Dakar Rally 2022: veterans, debuts and biofuels – a photo essay

This year’s rally once again returned to Saudi Arabia where 750 competitors in 430 vehicles traversed more than 8,000km over 12 stages. The rally started and ended in Jeddah, going through canyons and cliffs in the Neom region, passing by the Red Sea coastline, into stretches of dunes surrounding the capital Riyadh.

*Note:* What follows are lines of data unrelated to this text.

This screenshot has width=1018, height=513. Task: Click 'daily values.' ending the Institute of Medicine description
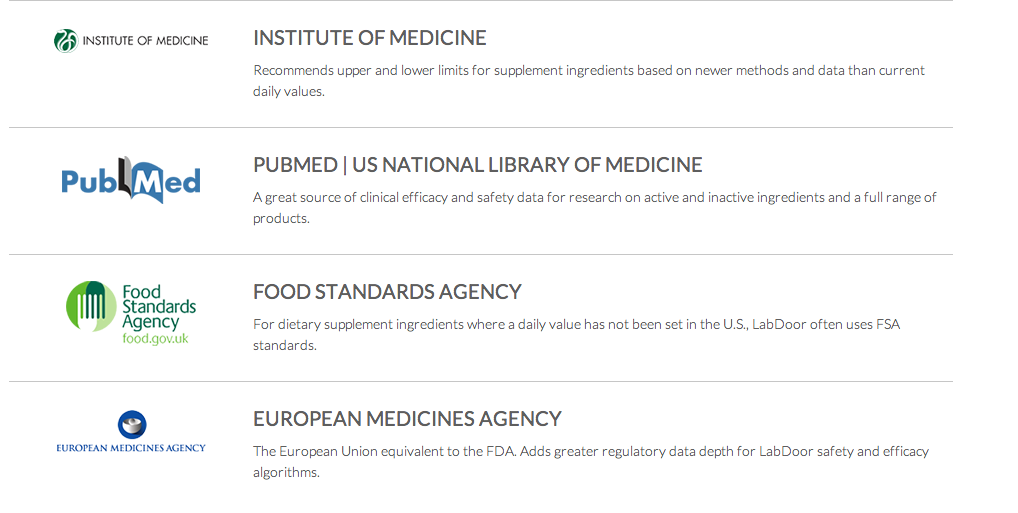tap(288, 92)
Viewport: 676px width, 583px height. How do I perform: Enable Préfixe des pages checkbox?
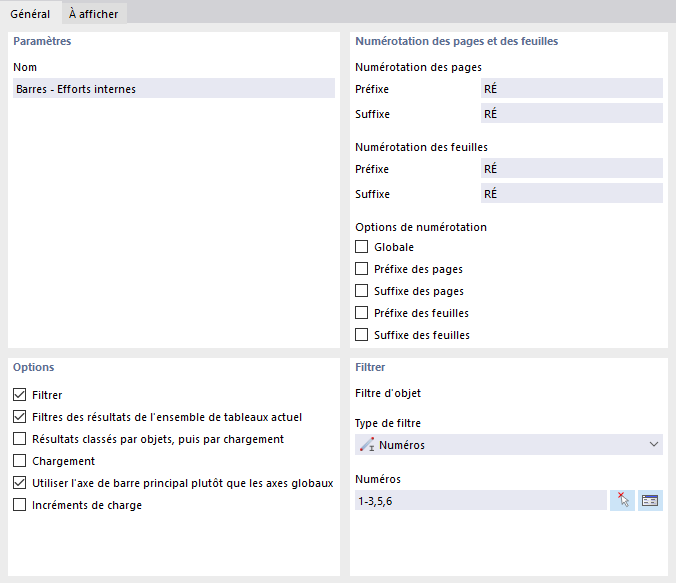362,269
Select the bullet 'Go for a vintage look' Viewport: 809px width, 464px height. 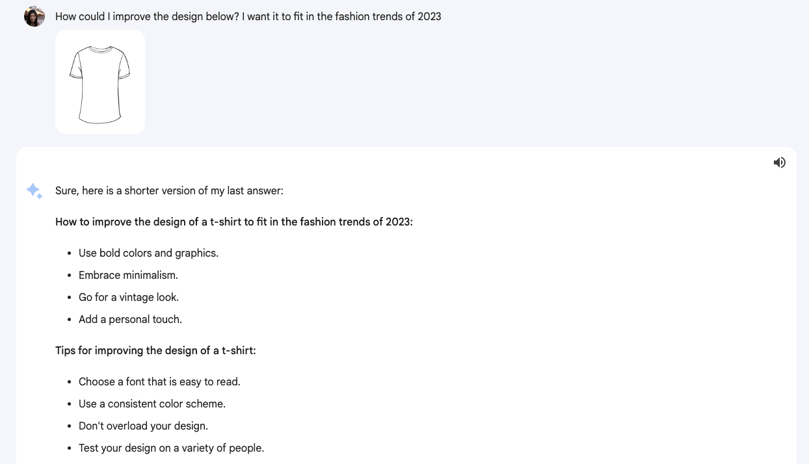point(128,297)
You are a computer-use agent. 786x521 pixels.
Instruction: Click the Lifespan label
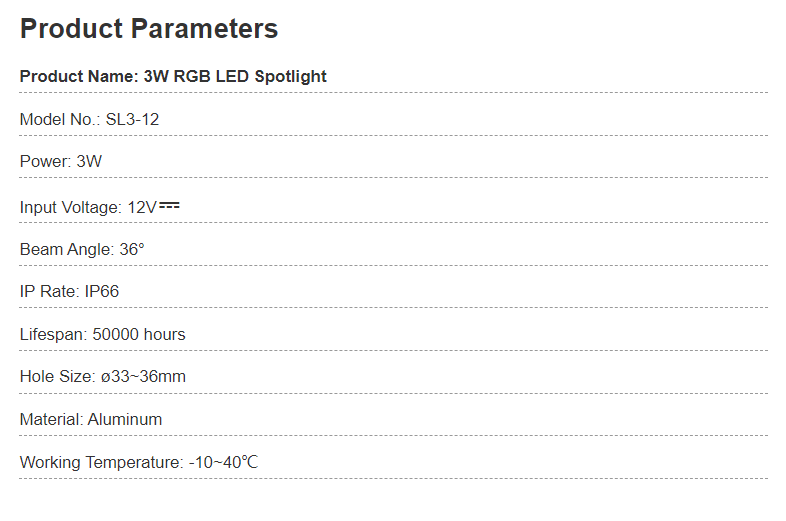(x=53, y=335)
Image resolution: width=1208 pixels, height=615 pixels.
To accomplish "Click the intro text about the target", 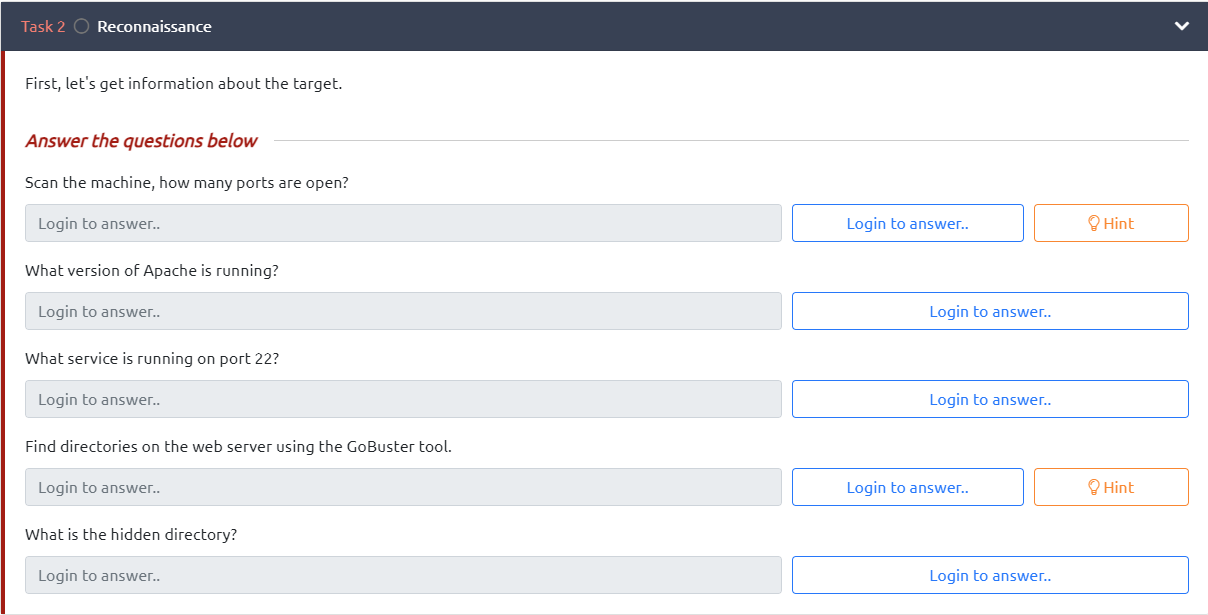I will click(x=183, y=84).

Click here to check out images of the rally from yesteryear

From Jeddah to Riyadh and everywhere in between, this has been a visually spectacular year at the Dakar Rally in Saudi Arabia. Fourteen days of dunes, fast straight tracks, rocky sections, and cliff backdrops. Titles have been contested and first-time entrants have been broken in. All of the contestants were hoping for glory in the vast desert landscape where mistakes are rarely forgiven, but few claimed it.

The dust settles on the world’s toughest rallying event and a variety of stories emerge from the Saudi desert. Nani Roma, the seasoned veteran who has won the Dakar on both a motorbike and in a car, showed us how far biofuels have come in recent years.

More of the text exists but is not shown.